- E01: Tune the hyperparameters of the training to beat my best validation loss of 2.2


- E02: I was not careful with the intialization of the network in this video. 

(1) What is the loss you'd get if the predicted probabilities at initialization were perfectly uniform? What loss do we achieve? 

(2) Can you tune the initialization to get a starting loss that is much more similar to (1)?


- E03: Read the Bengio et al 2003 paper (link above), implement and try any idea from the paper.
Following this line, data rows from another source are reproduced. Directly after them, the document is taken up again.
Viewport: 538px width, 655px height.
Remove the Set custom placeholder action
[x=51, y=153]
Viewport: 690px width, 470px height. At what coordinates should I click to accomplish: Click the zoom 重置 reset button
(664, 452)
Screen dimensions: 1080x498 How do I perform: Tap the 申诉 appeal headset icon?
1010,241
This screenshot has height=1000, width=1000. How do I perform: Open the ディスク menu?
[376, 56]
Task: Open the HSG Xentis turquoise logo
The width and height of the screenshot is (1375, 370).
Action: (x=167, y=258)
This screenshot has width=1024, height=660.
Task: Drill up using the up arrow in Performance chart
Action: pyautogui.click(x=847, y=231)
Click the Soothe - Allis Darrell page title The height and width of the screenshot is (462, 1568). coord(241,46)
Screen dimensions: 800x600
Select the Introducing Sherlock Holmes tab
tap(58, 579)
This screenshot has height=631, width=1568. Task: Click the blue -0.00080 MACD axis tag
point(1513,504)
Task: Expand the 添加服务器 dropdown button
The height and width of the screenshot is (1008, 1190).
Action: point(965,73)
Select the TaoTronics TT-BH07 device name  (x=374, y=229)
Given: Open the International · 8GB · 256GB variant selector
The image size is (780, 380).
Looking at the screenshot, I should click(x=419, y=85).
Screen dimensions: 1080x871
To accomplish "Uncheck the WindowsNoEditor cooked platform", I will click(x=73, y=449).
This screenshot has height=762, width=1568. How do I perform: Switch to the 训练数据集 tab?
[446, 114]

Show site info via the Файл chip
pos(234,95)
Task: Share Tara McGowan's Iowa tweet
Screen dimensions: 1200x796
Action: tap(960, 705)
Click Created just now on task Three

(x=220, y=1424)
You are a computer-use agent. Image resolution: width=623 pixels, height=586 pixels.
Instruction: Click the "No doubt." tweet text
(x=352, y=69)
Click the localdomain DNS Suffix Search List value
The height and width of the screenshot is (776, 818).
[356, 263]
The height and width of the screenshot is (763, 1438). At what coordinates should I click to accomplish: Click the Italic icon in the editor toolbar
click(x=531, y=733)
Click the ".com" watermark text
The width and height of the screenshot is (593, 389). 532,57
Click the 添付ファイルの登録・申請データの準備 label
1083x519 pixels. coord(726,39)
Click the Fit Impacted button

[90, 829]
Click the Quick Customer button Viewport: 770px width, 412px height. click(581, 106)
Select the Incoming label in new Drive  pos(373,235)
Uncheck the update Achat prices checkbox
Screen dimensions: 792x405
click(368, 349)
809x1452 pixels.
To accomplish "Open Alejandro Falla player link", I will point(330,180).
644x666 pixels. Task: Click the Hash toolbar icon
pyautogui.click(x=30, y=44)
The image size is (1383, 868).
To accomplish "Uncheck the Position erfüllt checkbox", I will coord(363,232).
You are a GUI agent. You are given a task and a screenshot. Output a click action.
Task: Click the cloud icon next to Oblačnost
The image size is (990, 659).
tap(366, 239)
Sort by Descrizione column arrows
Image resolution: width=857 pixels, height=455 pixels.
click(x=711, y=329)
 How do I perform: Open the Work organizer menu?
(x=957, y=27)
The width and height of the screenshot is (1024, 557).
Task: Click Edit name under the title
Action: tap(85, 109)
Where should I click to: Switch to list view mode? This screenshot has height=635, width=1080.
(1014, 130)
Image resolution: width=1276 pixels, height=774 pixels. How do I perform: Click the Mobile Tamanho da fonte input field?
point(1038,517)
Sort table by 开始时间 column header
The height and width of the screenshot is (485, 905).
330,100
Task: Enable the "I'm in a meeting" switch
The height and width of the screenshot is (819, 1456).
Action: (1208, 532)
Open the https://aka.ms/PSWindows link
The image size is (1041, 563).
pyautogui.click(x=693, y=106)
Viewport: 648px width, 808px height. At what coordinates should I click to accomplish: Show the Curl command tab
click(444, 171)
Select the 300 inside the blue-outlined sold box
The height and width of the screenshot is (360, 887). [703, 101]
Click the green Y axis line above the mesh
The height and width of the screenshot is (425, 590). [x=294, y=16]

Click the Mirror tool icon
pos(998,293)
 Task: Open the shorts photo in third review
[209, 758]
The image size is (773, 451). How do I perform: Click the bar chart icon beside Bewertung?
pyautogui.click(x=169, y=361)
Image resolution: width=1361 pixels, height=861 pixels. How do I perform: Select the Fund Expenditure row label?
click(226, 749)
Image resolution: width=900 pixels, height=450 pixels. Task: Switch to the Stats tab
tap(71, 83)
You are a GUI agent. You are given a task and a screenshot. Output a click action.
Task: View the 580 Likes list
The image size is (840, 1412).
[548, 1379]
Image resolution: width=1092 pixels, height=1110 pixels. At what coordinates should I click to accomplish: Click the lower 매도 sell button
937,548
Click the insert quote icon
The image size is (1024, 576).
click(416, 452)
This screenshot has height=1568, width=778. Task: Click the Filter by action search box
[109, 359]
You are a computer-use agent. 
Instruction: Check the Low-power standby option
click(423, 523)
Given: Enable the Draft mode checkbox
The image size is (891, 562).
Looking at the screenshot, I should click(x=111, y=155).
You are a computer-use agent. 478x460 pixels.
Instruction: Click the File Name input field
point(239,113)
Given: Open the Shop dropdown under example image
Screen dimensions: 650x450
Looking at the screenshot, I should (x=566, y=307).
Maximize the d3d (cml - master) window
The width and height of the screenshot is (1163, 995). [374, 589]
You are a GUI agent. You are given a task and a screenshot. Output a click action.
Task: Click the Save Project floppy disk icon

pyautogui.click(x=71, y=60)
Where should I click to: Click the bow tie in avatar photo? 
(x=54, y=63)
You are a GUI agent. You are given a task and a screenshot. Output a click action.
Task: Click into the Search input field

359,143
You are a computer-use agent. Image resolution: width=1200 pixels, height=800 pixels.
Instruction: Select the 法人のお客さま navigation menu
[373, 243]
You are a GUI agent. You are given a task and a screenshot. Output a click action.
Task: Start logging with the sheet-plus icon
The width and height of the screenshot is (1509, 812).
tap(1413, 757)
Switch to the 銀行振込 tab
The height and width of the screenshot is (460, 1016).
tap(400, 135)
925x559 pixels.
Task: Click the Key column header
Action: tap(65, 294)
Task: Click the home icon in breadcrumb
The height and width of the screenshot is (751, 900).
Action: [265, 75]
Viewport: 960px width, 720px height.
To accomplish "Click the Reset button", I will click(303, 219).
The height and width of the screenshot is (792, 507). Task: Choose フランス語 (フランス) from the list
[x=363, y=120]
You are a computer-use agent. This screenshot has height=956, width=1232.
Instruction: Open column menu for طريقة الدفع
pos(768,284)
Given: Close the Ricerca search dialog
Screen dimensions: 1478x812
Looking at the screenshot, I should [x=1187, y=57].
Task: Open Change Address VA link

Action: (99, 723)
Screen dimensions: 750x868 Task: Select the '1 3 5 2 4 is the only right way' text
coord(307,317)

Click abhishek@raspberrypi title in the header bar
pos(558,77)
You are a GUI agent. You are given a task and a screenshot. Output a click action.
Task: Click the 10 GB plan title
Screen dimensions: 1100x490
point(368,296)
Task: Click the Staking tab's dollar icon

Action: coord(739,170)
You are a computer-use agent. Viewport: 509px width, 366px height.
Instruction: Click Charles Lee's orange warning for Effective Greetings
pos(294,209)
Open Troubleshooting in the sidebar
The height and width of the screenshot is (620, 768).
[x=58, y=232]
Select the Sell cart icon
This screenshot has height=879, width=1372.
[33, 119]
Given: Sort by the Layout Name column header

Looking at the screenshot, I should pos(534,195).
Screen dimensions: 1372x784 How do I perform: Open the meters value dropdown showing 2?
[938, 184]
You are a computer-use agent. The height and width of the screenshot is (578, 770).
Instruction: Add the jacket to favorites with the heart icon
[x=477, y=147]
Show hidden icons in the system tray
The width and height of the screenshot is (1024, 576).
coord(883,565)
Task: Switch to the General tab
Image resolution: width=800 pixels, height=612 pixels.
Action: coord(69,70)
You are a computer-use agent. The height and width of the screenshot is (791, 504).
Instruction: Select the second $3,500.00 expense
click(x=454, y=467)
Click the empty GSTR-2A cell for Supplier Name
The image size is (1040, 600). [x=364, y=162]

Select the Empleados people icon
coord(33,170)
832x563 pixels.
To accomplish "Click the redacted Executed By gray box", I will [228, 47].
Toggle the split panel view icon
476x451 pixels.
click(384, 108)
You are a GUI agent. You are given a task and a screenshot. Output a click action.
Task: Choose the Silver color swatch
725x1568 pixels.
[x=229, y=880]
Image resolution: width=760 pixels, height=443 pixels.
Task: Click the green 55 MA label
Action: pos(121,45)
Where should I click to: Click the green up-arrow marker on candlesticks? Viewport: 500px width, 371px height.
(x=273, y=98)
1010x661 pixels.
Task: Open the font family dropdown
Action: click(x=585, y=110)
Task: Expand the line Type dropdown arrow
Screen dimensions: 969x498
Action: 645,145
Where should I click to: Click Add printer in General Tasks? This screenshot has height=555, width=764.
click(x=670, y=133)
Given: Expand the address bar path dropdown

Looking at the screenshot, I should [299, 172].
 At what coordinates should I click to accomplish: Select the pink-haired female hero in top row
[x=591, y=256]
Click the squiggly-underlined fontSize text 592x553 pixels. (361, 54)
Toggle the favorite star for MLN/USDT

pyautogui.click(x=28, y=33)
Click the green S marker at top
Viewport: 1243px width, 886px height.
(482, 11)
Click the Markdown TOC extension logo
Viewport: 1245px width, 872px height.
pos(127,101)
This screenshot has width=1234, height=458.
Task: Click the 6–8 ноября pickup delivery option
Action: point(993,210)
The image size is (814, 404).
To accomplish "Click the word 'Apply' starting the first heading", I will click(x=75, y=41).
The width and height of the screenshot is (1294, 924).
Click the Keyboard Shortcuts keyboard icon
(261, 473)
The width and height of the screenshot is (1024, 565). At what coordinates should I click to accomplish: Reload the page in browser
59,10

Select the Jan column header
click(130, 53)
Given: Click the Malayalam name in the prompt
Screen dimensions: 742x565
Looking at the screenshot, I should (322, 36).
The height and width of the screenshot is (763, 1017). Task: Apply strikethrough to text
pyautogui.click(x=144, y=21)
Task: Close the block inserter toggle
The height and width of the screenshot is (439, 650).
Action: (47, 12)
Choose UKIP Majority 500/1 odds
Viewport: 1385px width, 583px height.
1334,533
Did it work?

In [1]:
import torch

In [3]:
#  load the names
names = open("../names.txt", "r").read().splitlines()
names[:3]

['emma', 'olivia', 'ava']

In [7]:
# count the number of letters and prepare the index
letters = set()
for name in names:
    for c in name:
        letters.add(c)

letter_list = list(letters)
letter_list.append(".")
letter_list.sort()

stoi = {s:i for i, s in enumerate(letter_list)}
itos = {i:s for s, i in stoi.items()}

In [81]:
# create the dataset
# the number of letters you take in as context should be the amount of padding you place at the start

# this will be the inputs
x = []

# this will be the outputs
y = []

# padding size
block_size = 3

for name in names[:50]:
    # add the necessary padding to the name
    modified_string = block_size * "." + name + "."
    for ch1, ch2, ch3, ch4 in zip(modified_string, modified_string[1:], modified_string[2:], modified_string[3:]):
        x.append([stoi[ch1], stoi[ch2], stoi[ch3]])
        y.append(stoi[ch4])

In [82]:
# convert X and Y into tensors
X = torch.tensor(x)
X.shape

torch.Size([337, 3])

In [83]:
Y = torch.tensor(y)
Y.shape

torch.Size([337])

In [84]:
# set a random seed for the generator
g = torch.Generator().manual_seed(2147483647)

# create an encoding format for the model
# start with a 27, 2 -> each character is represented by a 2 dimension vector
enc = torch.randn((27, 2), generator=g)

In [85]:
# note to self from video! Indexing can be done with tensors as well, so this is super convenient! :D
enc[X[:3]].shape

torch.Size([3, 3, 2])

In [86]:
# create the first hidden layer for the network
# (number of inputs that should be taken, number of outputs that should be produced)

# this is the first layer
w1 = torch.randn((3*2, 100), generator=g)
b1 = torch.randn(100, generator=g)

# this is the output layer
w2 = torch.randn((100, 27), generator=g)
b2 = torch.randn(27, generator=g)

# store the params in a list to make life easier later
params = [enc, w1, b1, w2, b2]

In [87]:
# check the number of parameters
print(sum([p.nelement() for p in params]))


for p in params:
    p.requires_grad = True

3481


In [88]:
import torch.nn.functional as F
# time to construct the forward pass

# create the encodings for all of the inputs and feed them into the network

# actually kind of unsure why the output here is tanh-ed
input = enc[X].view(X.shape[0], -1)
h1 = torch.tanh(input @ w1 + b1)

# pass it to the second layer
output = h1 @ w2 + b2

# calculate the loss of the current NN
loss = F.cross_entropy(output, Y)
loss

tensor(19.4104, grad_fn=<NllLossBackward0>)

In [91]:
# testing if backpropagation can occur
for p in params:
    p.grad = None

loss.backward()

for p in params:
    p.data += -0.1 * p.grad

# actually kind of unsure why the output here is tanh-ed
input = enc[X].view(X.shape[0], -1)
h1 = torch.tanh(input @ w1 + b1)

# pass it to the second layer
output = h1 @ w2 + b2

# calculate the loss of the current NN
loss = F.cross_entropy(output, Y)

loss

tensor(14.5042, grad_fn=<NllLossBackward0>)